» **SHORT EXERCISE**
Output the portion of the data that begins with the line containing "Task: Switch chart display to candlesticks" and ends with the line containing "pos(734,261)", both included, as a JSON list of strings with one string per line. Leave out blank lines.

» **PROVIDED DATA**
-- START --

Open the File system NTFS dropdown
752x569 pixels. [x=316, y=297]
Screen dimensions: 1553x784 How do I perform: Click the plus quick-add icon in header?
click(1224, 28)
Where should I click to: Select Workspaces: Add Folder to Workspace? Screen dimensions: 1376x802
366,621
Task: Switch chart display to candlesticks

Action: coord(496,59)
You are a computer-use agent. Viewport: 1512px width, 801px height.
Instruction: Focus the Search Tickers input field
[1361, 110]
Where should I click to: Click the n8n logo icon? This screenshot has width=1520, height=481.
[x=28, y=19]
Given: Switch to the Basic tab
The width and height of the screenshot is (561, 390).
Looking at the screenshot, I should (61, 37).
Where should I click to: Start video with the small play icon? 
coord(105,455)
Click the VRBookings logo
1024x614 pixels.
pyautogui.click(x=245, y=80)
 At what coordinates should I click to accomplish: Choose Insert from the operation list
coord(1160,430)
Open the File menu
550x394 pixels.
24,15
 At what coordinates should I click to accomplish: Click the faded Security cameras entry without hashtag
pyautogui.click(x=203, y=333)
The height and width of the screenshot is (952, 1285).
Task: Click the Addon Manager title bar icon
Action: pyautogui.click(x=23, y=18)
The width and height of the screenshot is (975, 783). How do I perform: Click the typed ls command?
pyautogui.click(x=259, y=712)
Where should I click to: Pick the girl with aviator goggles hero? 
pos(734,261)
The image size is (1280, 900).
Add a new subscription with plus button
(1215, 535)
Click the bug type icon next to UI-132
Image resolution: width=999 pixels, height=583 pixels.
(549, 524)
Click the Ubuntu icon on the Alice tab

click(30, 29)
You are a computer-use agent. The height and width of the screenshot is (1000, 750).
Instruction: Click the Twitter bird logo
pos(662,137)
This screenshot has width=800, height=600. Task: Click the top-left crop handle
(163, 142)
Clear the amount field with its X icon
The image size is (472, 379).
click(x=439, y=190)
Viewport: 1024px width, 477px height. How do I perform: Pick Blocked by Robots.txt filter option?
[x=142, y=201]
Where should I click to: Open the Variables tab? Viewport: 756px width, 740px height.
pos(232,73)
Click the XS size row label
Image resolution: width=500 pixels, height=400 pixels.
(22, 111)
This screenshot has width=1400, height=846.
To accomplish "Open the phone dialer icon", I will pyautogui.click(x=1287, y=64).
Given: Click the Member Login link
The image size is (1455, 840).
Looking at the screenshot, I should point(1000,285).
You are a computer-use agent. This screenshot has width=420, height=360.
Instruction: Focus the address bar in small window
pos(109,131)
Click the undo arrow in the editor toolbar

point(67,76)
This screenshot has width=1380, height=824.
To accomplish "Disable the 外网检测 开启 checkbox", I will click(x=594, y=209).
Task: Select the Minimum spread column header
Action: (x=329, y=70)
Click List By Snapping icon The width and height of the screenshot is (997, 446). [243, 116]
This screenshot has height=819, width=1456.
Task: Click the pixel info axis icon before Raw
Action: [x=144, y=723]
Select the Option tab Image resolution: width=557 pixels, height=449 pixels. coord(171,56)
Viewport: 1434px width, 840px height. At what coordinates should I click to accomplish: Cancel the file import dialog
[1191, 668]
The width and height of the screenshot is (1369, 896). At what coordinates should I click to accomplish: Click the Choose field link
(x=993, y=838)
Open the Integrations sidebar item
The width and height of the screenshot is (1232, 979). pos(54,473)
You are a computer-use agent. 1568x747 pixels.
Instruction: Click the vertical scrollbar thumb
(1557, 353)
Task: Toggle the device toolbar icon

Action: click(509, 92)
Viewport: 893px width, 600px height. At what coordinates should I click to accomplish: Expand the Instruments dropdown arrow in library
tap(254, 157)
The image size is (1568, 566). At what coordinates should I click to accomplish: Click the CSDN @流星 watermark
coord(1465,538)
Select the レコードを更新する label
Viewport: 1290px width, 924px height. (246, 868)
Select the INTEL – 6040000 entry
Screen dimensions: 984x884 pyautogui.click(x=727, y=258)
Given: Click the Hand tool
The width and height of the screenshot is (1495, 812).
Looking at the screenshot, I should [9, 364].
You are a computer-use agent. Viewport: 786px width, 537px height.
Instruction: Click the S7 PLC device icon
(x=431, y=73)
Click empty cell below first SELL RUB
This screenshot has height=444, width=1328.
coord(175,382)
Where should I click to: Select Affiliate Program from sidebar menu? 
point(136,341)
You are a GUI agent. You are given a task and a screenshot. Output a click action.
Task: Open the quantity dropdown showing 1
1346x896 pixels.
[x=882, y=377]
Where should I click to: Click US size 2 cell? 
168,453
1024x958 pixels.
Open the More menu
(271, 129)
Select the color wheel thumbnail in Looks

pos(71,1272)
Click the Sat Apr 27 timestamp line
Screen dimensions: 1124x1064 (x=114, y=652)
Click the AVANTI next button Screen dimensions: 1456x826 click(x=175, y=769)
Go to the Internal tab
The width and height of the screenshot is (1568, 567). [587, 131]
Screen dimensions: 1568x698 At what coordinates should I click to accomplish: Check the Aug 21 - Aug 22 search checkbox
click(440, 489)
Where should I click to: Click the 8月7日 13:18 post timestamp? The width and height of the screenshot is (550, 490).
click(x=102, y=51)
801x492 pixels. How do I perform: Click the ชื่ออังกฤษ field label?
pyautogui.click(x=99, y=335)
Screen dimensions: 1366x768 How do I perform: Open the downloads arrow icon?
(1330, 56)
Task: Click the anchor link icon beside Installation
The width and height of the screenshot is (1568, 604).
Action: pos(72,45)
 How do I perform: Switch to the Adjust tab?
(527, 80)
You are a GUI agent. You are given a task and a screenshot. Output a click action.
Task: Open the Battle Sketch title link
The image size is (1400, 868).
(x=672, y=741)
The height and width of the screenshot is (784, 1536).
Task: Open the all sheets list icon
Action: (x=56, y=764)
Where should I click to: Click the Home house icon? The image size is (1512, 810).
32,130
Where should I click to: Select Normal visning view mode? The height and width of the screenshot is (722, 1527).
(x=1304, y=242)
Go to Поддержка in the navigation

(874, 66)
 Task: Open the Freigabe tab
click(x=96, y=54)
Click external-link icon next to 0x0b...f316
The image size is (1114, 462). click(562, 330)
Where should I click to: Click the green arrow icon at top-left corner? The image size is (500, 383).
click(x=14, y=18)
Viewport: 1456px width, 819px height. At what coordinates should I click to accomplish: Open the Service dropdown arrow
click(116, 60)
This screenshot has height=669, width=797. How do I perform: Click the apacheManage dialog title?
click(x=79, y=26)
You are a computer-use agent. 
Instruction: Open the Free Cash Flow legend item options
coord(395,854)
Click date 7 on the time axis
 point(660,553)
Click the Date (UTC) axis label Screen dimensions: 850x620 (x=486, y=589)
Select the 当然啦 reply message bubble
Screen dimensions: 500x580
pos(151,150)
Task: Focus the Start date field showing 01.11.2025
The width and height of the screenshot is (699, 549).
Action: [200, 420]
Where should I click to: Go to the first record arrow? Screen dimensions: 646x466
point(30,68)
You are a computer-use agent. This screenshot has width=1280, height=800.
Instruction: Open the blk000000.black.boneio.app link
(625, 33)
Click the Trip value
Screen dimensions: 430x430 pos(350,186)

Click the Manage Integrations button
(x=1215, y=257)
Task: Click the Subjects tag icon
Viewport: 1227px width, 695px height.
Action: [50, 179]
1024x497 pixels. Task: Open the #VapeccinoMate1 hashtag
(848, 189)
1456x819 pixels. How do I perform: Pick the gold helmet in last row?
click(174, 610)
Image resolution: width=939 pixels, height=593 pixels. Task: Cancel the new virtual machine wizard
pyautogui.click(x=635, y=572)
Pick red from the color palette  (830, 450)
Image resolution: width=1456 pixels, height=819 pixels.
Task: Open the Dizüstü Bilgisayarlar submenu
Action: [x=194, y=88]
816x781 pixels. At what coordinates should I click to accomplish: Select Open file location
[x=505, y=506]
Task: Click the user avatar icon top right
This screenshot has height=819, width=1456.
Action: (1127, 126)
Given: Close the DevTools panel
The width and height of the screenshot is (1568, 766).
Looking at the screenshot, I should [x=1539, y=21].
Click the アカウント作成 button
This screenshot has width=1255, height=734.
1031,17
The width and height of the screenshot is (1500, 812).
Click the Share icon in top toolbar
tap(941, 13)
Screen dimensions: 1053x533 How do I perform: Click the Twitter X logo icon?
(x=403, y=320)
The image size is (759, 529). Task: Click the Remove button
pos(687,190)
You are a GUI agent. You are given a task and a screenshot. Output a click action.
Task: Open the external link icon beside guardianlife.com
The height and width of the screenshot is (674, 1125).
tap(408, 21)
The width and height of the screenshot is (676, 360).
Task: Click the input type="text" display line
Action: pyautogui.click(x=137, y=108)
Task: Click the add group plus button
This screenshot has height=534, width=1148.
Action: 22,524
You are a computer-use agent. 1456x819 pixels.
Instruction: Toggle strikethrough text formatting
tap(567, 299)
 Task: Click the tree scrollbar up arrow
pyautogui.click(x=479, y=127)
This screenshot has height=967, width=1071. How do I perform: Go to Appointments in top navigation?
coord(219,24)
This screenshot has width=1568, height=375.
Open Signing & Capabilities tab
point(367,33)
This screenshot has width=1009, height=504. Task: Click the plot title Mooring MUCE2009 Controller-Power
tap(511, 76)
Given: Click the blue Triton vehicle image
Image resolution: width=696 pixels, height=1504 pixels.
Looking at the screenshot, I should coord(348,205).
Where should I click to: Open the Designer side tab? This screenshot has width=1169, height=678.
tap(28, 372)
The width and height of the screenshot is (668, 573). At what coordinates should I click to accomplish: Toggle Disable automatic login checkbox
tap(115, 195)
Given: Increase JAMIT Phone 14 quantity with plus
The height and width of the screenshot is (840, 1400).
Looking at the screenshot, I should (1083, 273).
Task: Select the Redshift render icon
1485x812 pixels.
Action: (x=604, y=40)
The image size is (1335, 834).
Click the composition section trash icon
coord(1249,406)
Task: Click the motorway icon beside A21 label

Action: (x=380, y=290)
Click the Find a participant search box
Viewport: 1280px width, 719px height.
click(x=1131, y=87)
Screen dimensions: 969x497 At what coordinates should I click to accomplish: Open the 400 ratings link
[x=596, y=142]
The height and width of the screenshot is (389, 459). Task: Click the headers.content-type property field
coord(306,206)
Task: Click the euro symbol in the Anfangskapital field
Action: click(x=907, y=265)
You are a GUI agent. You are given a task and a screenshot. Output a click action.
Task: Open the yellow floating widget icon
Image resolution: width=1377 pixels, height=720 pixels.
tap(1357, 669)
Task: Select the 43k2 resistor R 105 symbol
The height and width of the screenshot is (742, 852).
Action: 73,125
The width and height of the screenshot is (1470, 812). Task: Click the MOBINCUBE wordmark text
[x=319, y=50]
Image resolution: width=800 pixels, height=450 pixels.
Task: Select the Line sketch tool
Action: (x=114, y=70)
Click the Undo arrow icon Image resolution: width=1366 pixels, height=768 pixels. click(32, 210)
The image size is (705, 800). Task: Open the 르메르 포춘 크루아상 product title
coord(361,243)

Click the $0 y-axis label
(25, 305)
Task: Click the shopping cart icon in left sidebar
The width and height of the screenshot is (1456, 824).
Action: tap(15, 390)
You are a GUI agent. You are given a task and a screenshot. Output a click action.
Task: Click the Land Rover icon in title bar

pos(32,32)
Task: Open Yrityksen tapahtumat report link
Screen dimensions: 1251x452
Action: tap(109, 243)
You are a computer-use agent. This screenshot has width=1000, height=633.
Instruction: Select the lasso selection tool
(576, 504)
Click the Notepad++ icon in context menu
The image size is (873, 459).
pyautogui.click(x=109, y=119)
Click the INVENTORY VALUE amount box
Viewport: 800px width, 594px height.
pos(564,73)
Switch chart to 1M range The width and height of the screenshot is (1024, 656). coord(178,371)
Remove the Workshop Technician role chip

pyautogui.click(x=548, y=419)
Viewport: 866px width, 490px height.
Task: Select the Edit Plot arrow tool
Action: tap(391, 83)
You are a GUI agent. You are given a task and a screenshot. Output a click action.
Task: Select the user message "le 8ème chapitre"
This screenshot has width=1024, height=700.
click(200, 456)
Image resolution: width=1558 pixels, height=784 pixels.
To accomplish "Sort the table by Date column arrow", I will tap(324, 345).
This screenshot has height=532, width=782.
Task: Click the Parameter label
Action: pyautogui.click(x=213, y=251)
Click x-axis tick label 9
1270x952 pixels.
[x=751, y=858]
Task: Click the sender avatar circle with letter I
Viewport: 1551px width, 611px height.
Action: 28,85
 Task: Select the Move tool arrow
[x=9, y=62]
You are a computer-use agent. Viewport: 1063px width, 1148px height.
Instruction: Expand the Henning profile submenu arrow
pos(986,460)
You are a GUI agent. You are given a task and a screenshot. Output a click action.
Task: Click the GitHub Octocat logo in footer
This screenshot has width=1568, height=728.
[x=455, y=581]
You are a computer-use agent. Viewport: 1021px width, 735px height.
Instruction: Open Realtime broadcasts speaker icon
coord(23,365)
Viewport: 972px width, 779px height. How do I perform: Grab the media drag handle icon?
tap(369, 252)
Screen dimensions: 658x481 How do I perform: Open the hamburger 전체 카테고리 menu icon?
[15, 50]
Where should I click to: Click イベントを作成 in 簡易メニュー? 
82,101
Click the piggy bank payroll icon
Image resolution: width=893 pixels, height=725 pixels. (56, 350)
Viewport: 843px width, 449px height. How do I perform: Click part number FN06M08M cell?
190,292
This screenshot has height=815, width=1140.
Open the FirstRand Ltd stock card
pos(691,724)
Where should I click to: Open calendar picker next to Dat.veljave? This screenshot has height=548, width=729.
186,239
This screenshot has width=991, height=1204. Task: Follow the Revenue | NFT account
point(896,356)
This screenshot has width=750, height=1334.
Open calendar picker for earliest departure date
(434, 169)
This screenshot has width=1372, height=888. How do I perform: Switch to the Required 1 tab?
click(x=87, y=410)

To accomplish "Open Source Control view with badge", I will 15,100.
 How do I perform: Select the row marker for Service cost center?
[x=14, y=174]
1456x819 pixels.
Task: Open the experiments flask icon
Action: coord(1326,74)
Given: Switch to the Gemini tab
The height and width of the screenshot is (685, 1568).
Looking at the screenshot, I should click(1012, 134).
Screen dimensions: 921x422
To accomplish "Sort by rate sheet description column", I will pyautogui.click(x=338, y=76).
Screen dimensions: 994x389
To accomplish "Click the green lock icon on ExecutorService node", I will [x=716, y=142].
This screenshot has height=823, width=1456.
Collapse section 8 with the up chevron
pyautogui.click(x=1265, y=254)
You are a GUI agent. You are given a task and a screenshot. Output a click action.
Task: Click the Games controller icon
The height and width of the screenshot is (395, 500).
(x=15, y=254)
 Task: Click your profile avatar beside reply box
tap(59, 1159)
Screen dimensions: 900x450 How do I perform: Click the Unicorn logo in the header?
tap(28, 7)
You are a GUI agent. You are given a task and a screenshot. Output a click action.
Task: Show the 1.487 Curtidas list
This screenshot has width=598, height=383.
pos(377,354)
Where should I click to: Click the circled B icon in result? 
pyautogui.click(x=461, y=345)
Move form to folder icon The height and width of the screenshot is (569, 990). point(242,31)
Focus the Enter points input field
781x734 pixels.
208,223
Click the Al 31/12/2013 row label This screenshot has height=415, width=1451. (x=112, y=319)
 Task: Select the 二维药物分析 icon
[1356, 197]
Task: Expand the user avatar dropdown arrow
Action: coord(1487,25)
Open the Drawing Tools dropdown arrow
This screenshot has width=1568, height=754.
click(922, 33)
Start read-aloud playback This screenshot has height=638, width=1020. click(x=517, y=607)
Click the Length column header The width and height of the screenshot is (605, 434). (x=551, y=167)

-- END --

» **SOLUTION**
[
  "Task: Switch chart display to candlesticks",
  "Action: coord(496,59)",
  "You are a computer-use agent. Viewport: 1512px width, 801px height.",
  "Instruction: Focus the Search Tickers input field",
  "[1361, 110]",
  "Where should I click to: Click the n8n logo icon? This screenshot has width=1520, height=481.",
  "[x=28, y=19]",
  "Given: Switch to the Basic tab",
  "The width and height of the screenshot is (561, 390).",
  "Looking at the screenshot, I should (61, 37).",
  "Where should I click to: Start video with the small play icon? ",
  "coord(105,455)",
  "Click the VRBookings logo",
  "1024x614 pixels.",
  "pyautogui.click(x=245, y=80)",
  " At what coordinates should I click to accomplish: Choose Insert from the operation list",
  "coord(1160,430)",
  "Open the File menu",
  "550x394 pixels.",
  "24,15",
  " At what coordinates should I click to accomplish: Click the faded Security cameras entry without hashtag",
  "pyautogui.click(x=203, y=333)",
  "The height and width of the screenshot is (952, 1285).",
  "Task: Click the Addon Manager title bar icon",
  "Action: pyautogui.click(x=23, y=18)",
  "The width and height of the screenshot is (975, 783). How do I perform: Click the typed ls command?",
  "pyautogui.click(x=259, y=712)",
  "Where should I click to: Pick the girl with aviator goggles hero? ",
  "pos(734,261)"
]